Task =>
Pick each line containing "agent" out of the records.

Records for processing =>
»»

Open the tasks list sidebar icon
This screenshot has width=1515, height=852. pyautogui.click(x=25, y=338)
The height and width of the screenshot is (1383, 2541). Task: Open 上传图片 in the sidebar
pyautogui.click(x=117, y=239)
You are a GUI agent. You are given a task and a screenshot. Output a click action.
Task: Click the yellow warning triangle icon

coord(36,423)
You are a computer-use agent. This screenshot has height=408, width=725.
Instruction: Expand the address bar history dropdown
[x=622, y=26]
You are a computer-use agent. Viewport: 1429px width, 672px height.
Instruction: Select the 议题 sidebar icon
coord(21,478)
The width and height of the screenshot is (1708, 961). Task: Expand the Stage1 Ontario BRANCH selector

««

Reply =>
You are a GUI agent. You are given a task and a screenshot. Output a click action.
You are a computer-use agent. This screenshot has height=408, width=725.
You are a computer-use agent. Viewport: 1429px width, 672px height.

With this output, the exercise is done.